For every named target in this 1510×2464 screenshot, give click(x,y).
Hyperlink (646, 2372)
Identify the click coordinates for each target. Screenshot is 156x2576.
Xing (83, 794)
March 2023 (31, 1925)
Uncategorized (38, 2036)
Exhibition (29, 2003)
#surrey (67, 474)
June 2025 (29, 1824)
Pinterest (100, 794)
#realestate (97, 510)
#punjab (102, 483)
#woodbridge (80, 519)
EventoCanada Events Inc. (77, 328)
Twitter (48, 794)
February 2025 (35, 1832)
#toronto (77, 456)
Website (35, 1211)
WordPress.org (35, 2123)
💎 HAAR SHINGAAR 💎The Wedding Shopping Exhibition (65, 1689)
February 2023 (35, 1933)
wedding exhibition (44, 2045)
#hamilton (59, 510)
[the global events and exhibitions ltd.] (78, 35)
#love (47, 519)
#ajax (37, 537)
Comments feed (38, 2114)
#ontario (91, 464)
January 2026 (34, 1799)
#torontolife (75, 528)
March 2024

• What is needed: Which lines above hold the word "target"? Copy each of them.

• Reply:
For every named target in this 1510×2464 screenshot, give click(x,y).
Identify the click coordinates for each target. Screenshot is 156x2576.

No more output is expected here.